Causes et facteurs de risque

Le développement de l'hallux valgus est souvent multifactoriel, impliquant une combinaison de facteurs intrinsèques et extrinsèques (1, 2, 4) :

  • Génétique/Hérédité : Des antécédents familiaux sont fréquents, suggérant une prédisposition génétique liée à la structure du pied, à l'hyperlaxité ligamentaire ou à la biomécanique (1, 4).
  • Chaussures : Le port de chaussures étroites, pointues et/ou à talons hauts est fortement associé au développement et à la progression de l'hallux valgus, en particulier chez les femmes. Ces chaussures compriment les orteils et augmentent la pression sur l'avant-pied (1, 2, 4).
  • Structure du pied et biomécanique : Certains types de pieds, comme les pieds plats (pes planus) ou une pronation excessive (roulement du pied vers l'intérieur), peuvent modifier les forces exercées sur la première articulation MTP et contribuer à la déformation (1). Un premier métatarsien court ou surélevé peut également jouer un rôle.
  • Hyperlaxité ligamentaire : Un relâchement généralisé des ligaments peut rendre le pied plus susceptible de se déformer sous l'effet du stress.
  • Affections arthritiques : Les affections inflammatoires comme la polyarthrite rhumatoïde peuvent endommager l'articulation et entraîner une déformation (1).
  • Âge : La prévalence augmente avec l'âge.
  • Sexe : L'hallux valgus est significativement plus fréquent chez les femmes que chez les hommes, probablement en grande partie à cause du choix des chaussures (1, 4).
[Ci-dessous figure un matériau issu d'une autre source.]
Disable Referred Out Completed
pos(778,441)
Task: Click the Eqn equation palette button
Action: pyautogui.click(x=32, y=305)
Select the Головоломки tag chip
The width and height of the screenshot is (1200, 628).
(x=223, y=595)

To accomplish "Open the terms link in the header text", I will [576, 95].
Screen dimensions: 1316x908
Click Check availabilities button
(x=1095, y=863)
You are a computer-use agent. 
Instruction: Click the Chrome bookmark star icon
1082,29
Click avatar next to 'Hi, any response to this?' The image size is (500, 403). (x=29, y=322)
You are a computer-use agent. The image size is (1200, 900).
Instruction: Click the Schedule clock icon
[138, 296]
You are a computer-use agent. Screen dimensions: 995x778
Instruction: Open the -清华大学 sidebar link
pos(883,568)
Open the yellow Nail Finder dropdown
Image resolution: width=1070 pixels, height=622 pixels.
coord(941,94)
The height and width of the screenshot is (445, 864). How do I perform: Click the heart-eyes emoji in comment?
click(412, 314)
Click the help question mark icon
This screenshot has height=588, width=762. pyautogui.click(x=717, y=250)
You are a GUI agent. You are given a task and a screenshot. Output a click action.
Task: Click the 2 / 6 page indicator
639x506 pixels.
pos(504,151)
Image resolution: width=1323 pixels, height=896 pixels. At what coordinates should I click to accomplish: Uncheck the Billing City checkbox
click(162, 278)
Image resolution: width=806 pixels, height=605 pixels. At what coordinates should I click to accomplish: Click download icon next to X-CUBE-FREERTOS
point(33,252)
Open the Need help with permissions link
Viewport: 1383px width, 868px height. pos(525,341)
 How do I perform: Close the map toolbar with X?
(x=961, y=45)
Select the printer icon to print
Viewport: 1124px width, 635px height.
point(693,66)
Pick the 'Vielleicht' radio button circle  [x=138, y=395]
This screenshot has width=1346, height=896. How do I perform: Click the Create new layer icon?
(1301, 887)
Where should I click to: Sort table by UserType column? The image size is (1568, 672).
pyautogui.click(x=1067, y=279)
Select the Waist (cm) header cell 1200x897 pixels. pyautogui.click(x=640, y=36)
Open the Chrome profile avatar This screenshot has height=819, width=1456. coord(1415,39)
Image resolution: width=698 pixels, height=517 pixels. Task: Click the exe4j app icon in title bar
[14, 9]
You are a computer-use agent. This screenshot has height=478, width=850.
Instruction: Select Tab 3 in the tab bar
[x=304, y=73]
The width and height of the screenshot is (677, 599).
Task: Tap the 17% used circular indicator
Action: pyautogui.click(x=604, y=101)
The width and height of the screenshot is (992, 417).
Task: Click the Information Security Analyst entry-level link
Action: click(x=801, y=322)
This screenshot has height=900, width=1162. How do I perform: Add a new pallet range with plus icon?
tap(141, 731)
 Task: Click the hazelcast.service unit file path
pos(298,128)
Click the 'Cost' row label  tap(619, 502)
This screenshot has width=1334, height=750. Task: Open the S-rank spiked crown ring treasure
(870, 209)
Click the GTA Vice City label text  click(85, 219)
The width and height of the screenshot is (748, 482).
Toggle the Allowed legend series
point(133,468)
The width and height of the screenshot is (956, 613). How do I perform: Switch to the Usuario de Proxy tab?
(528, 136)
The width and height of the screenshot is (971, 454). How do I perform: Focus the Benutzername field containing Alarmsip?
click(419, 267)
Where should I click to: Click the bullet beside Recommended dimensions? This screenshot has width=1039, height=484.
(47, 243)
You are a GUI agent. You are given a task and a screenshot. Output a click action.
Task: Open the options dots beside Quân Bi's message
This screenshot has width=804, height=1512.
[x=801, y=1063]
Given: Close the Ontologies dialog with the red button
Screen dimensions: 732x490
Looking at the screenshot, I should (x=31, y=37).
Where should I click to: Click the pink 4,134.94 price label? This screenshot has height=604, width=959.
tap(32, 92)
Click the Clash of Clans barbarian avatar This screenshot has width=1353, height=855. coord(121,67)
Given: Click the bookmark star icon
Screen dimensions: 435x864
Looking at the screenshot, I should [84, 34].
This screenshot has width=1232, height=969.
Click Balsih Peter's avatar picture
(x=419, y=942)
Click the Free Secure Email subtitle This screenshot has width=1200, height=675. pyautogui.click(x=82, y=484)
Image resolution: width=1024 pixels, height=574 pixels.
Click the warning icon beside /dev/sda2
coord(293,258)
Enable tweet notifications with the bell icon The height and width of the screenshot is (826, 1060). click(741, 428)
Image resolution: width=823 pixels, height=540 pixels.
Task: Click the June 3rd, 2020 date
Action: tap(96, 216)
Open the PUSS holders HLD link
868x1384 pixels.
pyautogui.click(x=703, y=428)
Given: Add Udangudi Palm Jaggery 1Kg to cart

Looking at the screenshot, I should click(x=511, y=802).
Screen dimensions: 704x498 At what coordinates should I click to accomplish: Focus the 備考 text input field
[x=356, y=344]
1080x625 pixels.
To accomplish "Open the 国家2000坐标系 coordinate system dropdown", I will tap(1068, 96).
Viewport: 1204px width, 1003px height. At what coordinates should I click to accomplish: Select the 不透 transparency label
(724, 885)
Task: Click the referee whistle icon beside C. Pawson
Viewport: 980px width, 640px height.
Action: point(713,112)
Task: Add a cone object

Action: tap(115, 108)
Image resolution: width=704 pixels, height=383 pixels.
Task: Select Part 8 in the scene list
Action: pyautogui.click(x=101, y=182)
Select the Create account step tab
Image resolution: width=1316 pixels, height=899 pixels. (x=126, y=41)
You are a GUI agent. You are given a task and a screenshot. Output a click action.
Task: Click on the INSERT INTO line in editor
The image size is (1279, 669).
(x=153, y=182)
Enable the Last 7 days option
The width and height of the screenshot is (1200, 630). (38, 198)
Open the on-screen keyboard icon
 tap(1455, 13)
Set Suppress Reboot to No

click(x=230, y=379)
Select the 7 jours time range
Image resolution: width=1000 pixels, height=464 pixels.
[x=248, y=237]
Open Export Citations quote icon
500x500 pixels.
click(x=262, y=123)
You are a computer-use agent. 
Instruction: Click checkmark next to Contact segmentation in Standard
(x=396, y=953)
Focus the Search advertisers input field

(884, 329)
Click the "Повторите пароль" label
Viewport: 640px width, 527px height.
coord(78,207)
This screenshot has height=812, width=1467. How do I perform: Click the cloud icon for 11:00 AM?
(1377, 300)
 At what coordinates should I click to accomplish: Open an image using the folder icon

Remarque : Les descriptions biomécaniques complexes impliquant la pronation, la supination, les actions articulaires spécifiques (Lisfranc, etc.) et les tensions musculares (abducteur de l'hallux, extenseurs) sont des théories détaillées sur la façon dont des facteurs tels que les pieds plats pourraient y contribuer, mais la séquence exacte et l'importance de chaque élément peuvent être débattues et difficiles à simplifier avec précision. Le problème central implique des forces anormales conduisant à une déviation médiale du premier métatarsien et à une déviation latérale de l'hallux.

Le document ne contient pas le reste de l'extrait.